Unlock new records in your family history research by understanding the historic events of your ancestors' eras. This quick and convenient guide outlines the major political, military and social events in the United States from the colonial era through 1940. It also includes immigration trends and census dates to help you narrow your research focus and find genealogy records faster.

Use The Genealogist's U.S. History Pocket Reference to find:

   • Timelines, charts, quick lists and maps of major events.
   • Popular foods, songs and books of each era.
   • Timelines of wars and other military events.
   • Dates for federal, state and special censuses.
   • Immigration data including major ports and countries of origin.
...and so much more! Stash this indispensable book in your computer case, tote bag or, yes, your pocket, and take it with you wherever you research.

Product Details

ISBN-13: 9781440325380
Publisher: Penguin Publishing Group
Publication date: 03/20/2013
Sold by: Penguin Group
Format: eBook
Pages: 192
Sales rank: 987,190
File size: 2 MB

Read an Excerpt

CHAPTER 1

Colonial America to 1763

About the Era

The late 16th and early 17th centuries were an era of seagoing exploration. Men whose names now fill history books were among the first Europeans to set foot upon the North American continent: Hudson, Coronado, de Soto, La Salle, Joliet, Raleigh, Drake and Marquette. While the Spanish sought gold, the French and Dutch were eager to build a fur trade empire. The English, alone, sought a New World where colonies could be established based on religious tolerance.

America Before the Europeans

More than 10,000 years ago, America was settled by indigenous peoples crossing the land bridge from northeast Asia. They were primarily nomads, hunters and foragers.

One of the greatest cultures to arise was the Anasazi. Many of their cliff dwellings in the southwest still stand, with the most famous being Mesa Verde in present-day Colorado.

On the eastern part of the continent, Native Americans known as the Mound Builders constructed earthworks that were probably burial mounds or temples. These people lived on the eastern edge of the great prairies. Mound Builders were comprised of two groups: Woodland and Mississippian.

Woodland mounds were built as late as the 18th century, with the most noted in southern Ohio, built by the Hopewell culture. The Mississippians began mound building about 700 C.E. in the central and lower Mississippi River. The Cahokia Mounds in Illinois (near St. Louis) are the best known remnants of this culture.

TRIVIA: Amerigo Vespucci coined the phrase Mundus Novus — New World. German cartographer Martin Waldseemuller used Vespucci's first name to label the new region.

First Settlements in America

1607: Jamestown

1620: Plymouth

1630: Boston

1634: St. Mary's

1635: Hartford

1636: Providence

Important Documents of the Era

First Virginia Charter, 1606: A document from King James I to the Virginia Company assigning land rights to colonists for the purpose of propagating the Christian religion.

Mayflower Compact, 1620: First governing document of Plymouth Colony, made between the Separatists (seeking religious freedom) and the Strangers (seeking commercial gain).

====================

• _Tasks for this exercise_:
1 – Answer these questions using the genealogy guide text, marking each answer with its letter.
(a) How many pages does the eBook have?
(b) Where are the Cahokia Mounds located?
(c) Which settlement is listed for the year 1635?
2 – Write the next part of the genealogy guide text, picking up right after its last sentence.
The records are separate material with no connection to the genealogy guide text.

• _Supplied information_:
====================

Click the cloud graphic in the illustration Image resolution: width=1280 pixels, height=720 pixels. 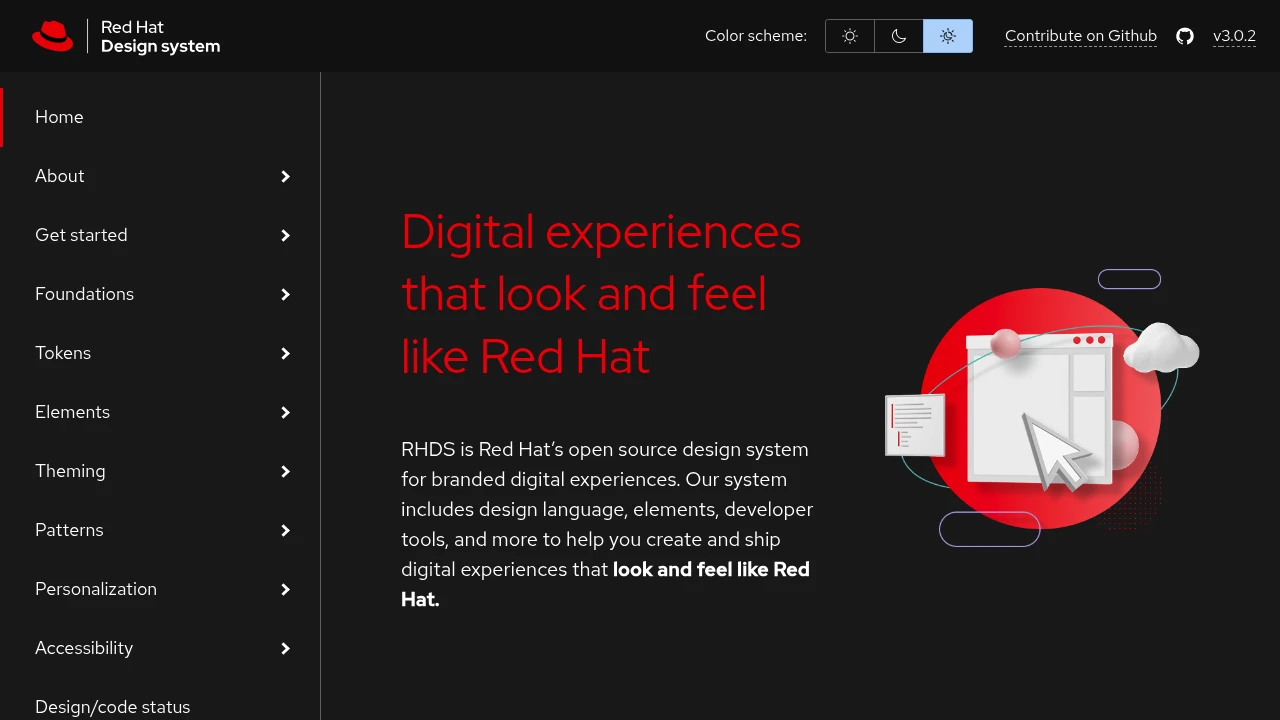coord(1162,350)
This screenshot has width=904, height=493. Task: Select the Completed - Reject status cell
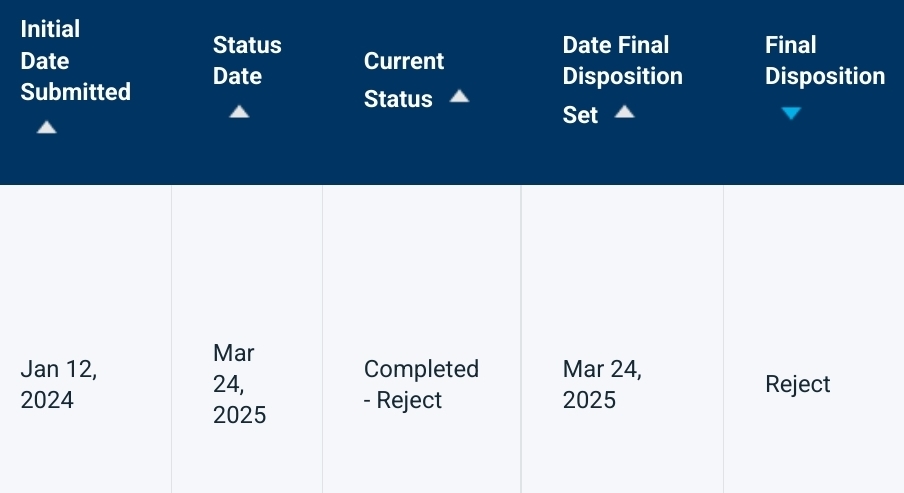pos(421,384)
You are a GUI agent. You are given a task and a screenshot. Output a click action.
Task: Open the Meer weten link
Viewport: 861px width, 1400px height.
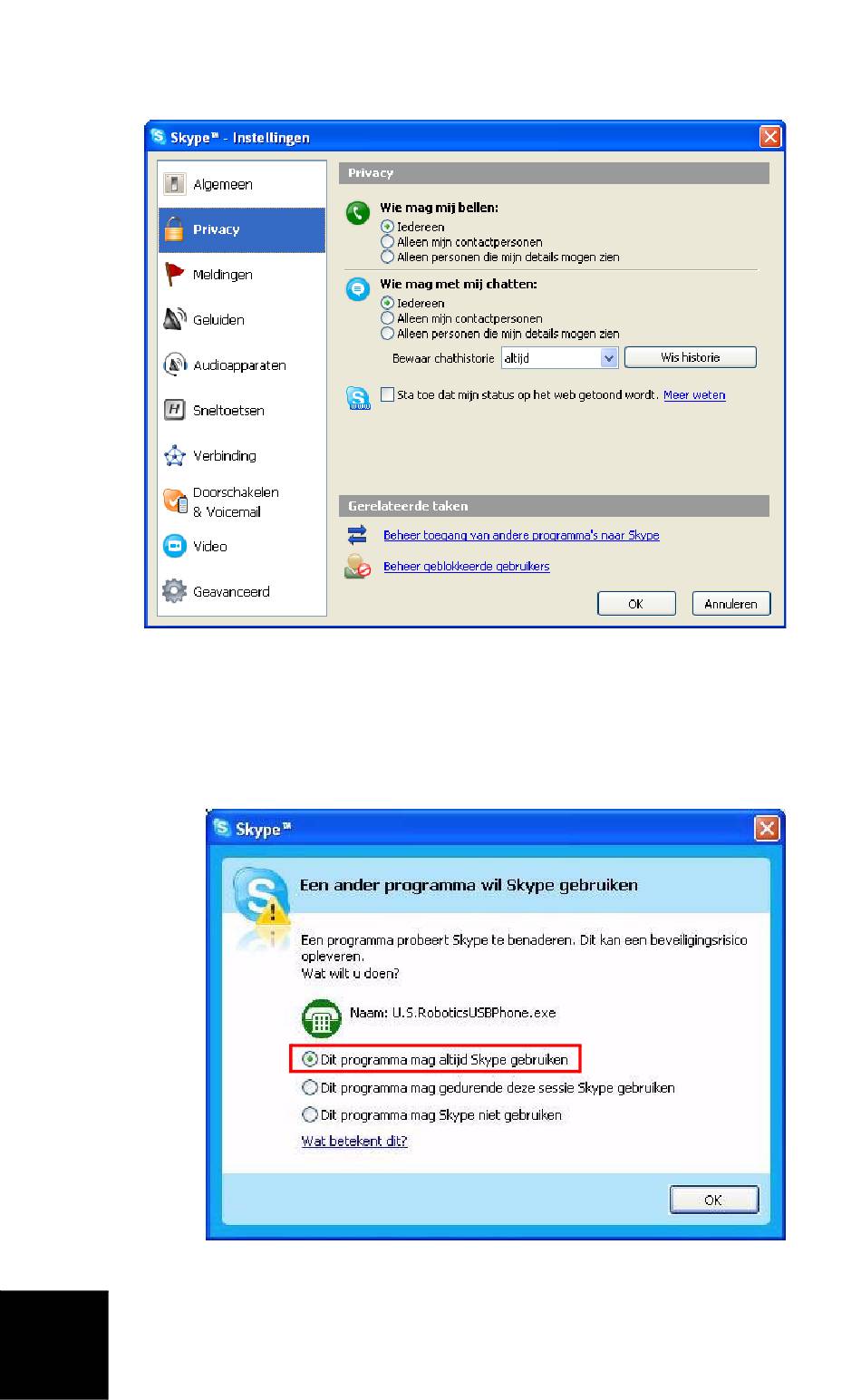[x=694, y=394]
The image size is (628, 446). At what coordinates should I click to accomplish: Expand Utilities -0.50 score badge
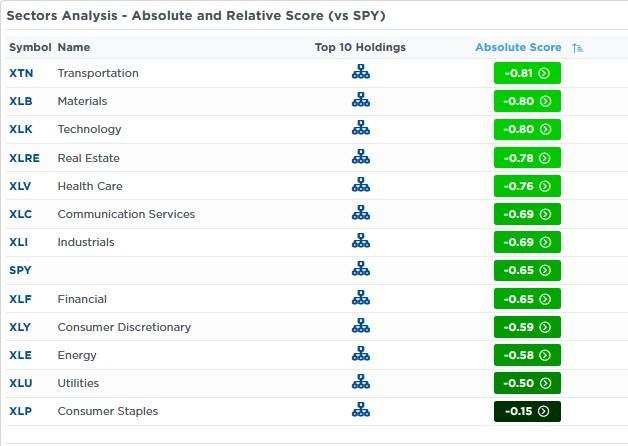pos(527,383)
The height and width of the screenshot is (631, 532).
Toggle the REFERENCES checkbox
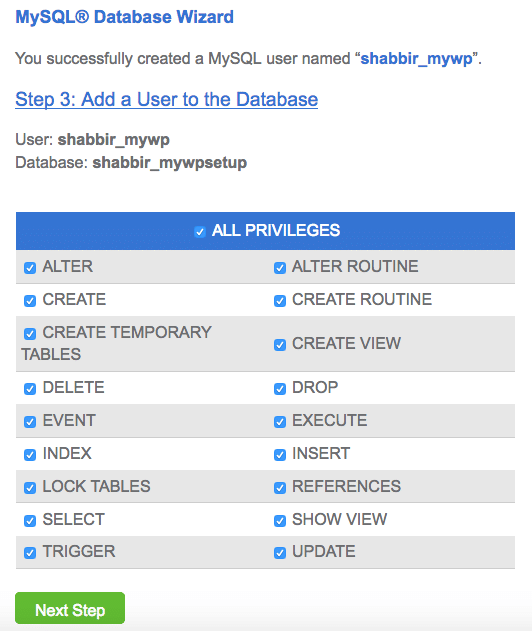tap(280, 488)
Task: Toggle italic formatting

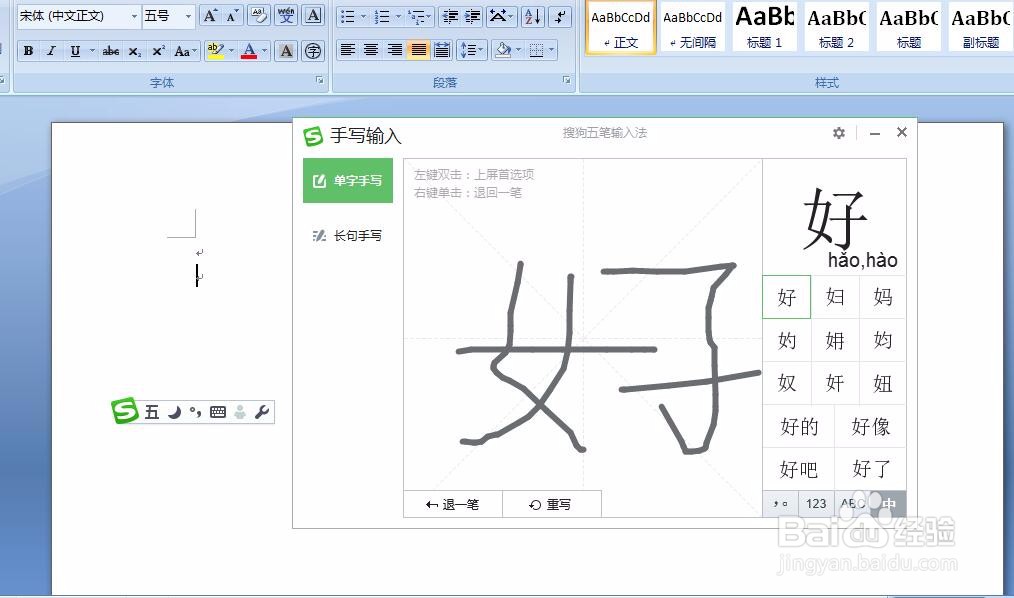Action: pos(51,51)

====================

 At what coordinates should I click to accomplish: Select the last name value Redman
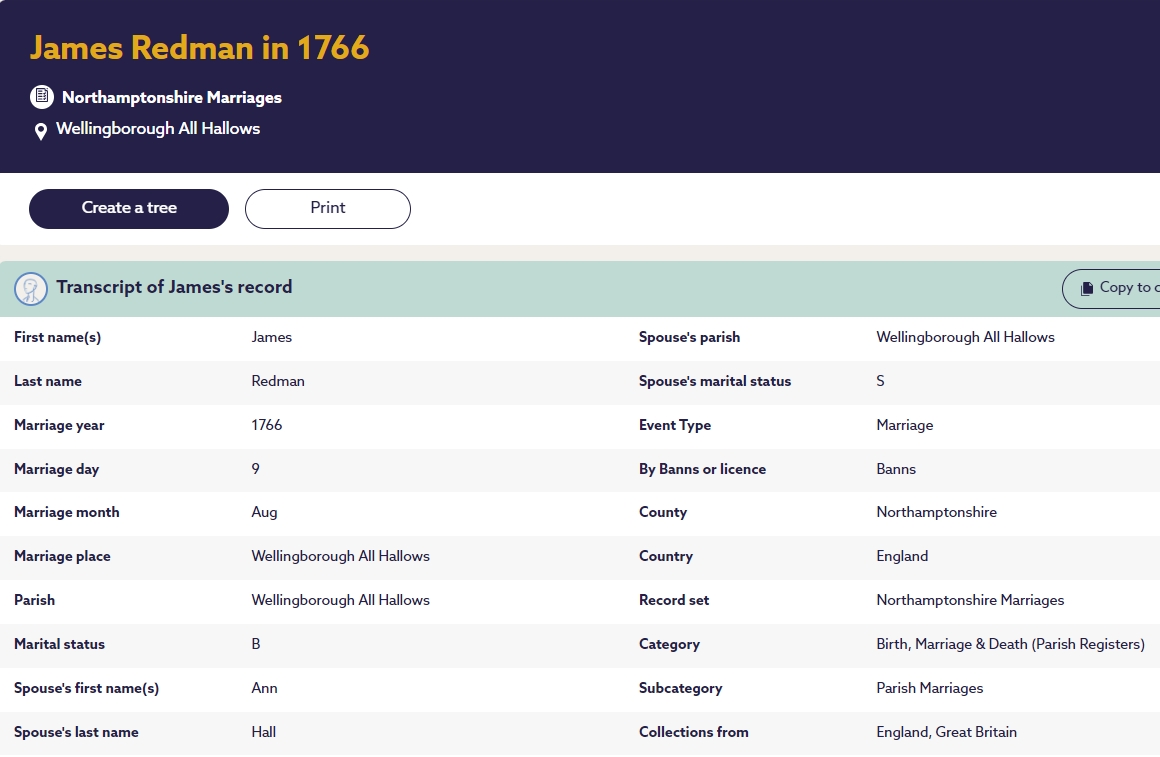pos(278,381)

====================

• _Results for each task_:
1 –
(a) 192
(b) In Illinois, near St. Louis
(c) Hartford

2 –
Charter of Massachusetts Bay, 1629: Royal Charter granted to the New England Company, whose goal was to change the emphasis of the colony from trade to religion.

Fundamental Orders of Connecticut, 1639: Established the basics of government in Connecticut.

Connecticut Colony Charter, 1662: Royal charter granted to the colony by King Charles II.

First Thanksgiving Proclamation: June 20, 1676.

Great Law of Pennsylvania, 1682: Imprisonment for debt was eliminated, death sentence abolished except for treason and murder.

The Albany Plan, 1754: Proposed by Benjamin Franklin at the Albany Congress, it was an early attempt at forming a union of the colonies "under one government as far as might be necessary for defense and other general important purposes" during the French and Indian War.

Events That Shaped the Era

1584 Sir Walter Raleigh discovers Virginia

1587 Sir Walter Raleigh sends 117 people to Roanoke Island, off the coast of North Carolina

1590 Roanoke settlers vanish, leaving the word croatoan carved into a tree

1599 Acoma Massacre in New Mexico

1607 Settlers arrive at Jamestown

1613 Dutch fur traders arrive on Manhattan Island

1619 Dutch traders import African slaves at the request of Virginia tobacco planters House of Burgesses established

1624 Virginia becomes a royal colony

1630 Puritans found Massachusetts Bay Colony

1634 Maryland settled

1640s Five Iroquois Nations go to war over fur trade

1651 First Navigation Act passed (restricted trade with the Dutch)

1659 Quakers executed in Boston

1663 Carolina proprietorship granted

1673 Marquette and Joliet explore Mississippi

1681 La Salle claims Louisiana for France

1682 William Penn founds Pennsylvania

1688 Antislavery protests in America

1692 Salem witchcraft trials

1699 Wool Act (restricted trade on textiles)

1704 Attack on Deerfield, Mass., by French and Indians

1705 Slavery defined in Virginia (Virginia Slave Code)

1713 Treaty of Utrecht (in part, ended French-backed Indian attacks)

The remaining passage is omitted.